But their glee has become a stumbling block. Democrats ought to be thrilled at the chance to get a D.C. representative who most assuredly would represent their party. But they're leery of Utah's plans to parlay one more GOP seat into two.

On the other side of the equation, some of the people in Washington who have been banging the drums for statehood won't support the bill because they can't bring themselves to take only one step in the right direction. They want it all, now.

It didn't help matters when Gail Dixon, who belongs to the D.C. Statehood Green Party, used the race card in the Washington Times. "I'm old enough to remember when (whites) told black folks that you had to wait to use the water fountain after they let you walk on the same side of the sidewalk," she told the paper. "That's increments."
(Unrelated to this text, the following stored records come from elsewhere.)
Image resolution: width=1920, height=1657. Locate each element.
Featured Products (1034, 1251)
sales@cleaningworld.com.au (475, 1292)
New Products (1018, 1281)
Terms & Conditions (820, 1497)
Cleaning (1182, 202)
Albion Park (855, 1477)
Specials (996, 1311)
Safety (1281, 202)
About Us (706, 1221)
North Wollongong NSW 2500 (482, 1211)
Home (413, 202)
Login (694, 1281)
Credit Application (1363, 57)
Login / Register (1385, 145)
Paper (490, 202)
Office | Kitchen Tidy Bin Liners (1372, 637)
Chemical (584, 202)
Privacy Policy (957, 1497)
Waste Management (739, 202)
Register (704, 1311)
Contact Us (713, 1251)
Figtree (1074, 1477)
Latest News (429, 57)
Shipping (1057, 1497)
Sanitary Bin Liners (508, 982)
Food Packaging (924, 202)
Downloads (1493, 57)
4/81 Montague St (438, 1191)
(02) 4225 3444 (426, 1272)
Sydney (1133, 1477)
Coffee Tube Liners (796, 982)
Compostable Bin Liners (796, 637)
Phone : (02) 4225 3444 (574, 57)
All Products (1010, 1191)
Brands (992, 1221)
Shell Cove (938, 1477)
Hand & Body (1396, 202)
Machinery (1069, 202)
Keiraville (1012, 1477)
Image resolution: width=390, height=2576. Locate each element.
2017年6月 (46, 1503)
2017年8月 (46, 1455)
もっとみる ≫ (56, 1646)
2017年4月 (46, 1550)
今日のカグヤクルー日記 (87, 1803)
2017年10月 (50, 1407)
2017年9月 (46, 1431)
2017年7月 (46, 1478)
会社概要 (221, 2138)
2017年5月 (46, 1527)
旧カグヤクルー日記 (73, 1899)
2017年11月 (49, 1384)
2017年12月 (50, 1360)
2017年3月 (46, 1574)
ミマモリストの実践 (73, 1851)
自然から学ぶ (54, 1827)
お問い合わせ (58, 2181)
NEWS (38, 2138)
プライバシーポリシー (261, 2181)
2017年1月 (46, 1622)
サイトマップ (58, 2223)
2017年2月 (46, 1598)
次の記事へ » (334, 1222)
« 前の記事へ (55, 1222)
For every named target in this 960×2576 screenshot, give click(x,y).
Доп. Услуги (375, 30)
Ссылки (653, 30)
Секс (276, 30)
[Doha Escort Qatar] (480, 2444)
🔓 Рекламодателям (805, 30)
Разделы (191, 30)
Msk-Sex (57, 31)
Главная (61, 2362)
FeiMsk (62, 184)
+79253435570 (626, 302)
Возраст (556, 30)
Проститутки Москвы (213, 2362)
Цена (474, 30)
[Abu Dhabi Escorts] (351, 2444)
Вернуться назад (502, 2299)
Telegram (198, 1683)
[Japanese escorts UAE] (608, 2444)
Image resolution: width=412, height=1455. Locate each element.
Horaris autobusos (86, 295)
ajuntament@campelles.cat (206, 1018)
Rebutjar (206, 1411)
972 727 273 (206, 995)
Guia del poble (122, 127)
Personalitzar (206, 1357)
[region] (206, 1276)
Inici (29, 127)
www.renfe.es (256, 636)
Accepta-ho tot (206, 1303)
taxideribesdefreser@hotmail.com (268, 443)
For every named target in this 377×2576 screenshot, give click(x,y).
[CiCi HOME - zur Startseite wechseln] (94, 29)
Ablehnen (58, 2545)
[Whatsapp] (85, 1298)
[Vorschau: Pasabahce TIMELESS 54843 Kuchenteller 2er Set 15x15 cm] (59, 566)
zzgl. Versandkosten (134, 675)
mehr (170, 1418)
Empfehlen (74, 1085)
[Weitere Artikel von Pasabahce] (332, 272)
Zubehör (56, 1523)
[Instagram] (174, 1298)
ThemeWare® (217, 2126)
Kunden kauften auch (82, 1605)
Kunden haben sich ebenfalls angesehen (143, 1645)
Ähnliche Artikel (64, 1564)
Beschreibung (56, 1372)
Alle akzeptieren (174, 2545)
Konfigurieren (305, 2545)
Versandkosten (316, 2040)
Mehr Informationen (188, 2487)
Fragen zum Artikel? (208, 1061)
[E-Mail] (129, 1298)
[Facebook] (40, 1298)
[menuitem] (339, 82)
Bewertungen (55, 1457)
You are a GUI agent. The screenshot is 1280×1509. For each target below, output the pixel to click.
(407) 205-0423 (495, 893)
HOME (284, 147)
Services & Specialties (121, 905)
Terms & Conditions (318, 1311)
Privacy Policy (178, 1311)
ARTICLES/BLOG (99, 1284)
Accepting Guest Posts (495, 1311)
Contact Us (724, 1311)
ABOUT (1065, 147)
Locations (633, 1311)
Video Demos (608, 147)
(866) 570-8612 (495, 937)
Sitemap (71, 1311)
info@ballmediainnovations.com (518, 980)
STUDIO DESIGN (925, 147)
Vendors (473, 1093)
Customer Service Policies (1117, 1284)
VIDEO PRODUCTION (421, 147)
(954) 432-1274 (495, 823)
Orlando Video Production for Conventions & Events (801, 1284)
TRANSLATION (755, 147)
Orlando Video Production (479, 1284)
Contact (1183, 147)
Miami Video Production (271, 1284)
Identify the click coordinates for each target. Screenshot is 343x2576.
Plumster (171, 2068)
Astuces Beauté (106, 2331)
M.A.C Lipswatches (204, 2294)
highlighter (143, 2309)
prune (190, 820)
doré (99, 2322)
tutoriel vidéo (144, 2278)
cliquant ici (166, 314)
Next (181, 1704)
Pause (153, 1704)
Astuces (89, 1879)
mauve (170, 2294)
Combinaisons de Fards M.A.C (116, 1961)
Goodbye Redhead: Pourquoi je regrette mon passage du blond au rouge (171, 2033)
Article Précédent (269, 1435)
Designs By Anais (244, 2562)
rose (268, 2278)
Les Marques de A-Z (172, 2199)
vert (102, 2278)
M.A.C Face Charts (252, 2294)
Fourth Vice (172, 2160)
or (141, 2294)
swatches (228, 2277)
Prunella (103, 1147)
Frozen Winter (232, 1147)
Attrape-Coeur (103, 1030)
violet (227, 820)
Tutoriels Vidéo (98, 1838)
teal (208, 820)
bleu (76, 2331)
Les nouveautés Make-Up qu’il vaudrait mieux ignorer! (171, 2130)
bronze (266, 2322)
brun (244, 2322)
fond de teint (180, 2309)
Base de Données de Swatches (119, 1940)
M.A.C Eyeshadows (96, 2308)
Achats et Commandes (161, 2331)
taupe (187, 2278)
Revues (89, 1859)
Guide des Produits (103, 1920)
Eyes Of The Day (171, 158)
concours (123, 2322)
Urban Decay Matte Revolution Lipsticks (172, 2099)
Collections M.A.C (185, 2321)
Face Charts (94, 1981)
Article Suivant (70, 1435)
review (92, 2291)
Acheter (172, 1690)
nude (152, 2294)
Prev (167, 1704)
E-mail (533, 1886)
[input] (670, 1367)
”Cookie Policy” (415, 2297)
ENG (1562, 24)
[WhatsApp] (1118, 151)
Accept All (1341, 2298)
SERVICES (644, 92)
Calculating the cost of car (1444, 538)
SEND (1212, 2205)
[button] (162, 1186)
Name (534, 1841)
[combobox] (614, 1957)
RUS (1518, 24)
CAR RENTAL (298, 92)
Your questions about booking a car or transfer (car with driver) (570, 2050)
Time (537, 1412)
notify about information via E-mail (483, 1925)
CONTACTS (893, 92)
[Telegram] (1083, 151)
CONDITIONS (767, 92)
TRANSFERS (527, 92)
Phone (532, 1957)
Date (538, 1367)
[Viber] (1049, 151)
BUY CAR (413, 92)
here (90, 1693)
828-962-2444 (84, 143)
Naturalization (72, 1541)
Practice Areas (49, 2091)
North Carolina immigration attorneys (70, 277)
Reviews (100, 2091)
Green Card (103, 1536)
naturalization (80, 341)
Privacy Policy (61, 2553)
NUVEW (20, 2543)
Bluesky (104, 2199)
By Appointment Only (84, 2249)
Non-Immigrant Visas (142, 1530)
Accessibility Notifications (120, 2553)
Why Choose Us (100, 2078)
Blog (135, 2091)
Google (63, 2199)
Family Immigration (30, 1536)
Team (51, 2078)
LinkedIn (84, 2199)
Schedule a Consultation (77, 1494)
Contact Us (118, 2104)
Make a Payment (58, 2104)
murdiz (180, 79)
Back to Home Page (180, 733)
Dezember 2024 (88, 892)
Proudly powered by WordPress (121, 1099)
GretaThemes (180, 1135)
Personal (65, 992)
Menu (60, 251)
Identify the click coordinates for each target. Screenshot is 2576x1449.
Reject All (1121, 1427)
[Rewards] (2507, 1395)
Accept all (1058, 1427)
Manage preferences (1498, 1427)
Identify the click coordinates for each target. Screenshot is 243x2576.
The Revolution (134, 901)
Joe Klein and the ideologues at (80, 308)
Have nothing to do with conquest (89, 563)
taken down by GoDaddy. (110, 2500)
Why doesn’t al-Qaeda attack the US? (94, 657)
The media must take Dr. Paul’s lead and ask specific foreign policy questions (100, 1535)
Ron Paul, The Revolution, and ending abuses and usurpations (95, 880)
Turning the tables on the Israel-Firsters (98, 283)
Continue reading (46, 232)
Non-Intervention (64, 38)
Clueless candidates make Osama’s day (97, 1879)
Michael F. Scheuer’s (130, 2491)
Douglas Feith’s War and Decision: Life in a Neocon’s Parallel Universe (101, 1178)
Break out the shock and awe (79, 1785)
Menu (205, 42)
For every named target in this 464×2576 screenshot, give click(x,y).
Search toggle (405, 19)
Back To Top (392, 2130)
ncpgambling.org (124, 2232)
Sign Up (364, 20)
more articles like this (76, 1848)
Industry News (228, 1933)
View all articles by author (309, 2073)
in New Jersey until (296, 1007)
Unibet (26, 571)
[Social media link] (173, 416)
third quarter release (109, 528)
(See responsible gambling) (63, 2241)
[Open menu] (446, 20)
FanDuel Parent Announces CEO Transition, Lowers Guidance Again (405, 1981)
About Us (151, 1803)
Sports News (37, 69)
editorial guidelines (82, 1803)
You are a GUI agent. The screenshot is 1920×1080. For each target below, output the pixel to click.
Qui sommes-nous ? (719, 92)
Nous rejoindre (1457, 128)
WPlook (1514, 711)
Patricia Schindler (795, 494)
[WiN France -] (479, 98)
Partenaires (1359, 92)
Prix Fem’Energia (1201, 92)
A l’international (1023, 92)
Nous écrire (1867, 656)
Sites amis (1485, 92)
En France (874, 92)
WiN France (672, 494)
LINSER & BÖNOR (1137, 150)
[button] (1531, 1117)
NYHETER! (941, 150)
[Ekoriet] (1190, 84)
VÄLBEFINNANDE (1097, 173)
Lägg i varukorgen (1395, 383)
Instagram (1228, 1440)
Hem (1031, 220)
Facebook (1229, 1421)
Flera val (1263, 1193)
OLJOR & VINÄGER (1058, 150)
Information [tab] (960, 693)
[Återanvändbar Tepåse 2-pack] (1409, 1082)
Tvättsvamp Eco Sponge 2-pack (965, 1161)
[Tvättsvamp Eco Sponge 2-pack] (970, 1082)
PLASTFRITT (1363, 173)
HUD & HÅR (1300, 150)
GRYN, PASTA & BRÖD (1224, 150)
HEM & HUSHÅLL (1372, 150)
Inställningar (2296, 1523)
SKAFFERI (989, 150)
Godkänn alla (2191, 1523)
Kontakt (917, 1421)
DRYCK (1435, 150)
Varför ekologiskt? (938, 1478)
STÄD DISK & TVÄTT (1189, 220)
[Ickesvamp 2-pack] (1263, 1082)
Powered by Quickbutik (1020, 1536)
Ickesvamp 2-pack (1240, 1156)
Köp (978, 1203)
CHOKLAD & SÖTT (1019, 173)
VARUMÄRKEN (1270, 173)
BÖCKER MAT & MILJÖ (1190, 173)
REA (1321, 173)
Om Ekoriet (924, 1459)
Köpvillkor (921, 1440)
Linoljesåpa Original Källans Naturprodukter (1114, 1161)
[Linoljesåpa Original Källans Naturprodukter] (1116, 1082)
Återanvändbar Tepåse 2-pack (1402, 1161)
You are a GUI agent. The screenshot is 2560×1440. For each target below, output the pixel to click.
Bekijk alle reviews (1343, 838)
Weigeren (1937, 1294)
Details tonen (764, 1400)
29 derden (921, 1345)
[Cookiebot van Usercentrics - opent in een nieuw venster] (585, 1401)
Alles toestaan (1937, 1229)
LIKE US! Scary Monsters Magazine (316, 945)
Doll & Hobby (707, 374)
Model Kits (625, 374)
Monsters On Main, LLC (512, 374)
Later, when confronted with the argument that Washington is too small to be a state, she said, "Look at Connecticut or Rhode Island: They're as big as a postage stamp."

Well, this kind of talk isn't going to get anyone anywhere.

Just to be clear, the case for Washington statehood is weak. The District of Columbia's population, according to the Census Bureau's 2003 estimate, is 563,384, which is 1.5 percent less than it was in 2000. The long-term forecast is for continued population loss. Connecticut, meanwhile, has 3.5 million people and is growing. Rhode Island has 1.1 million people and is growing.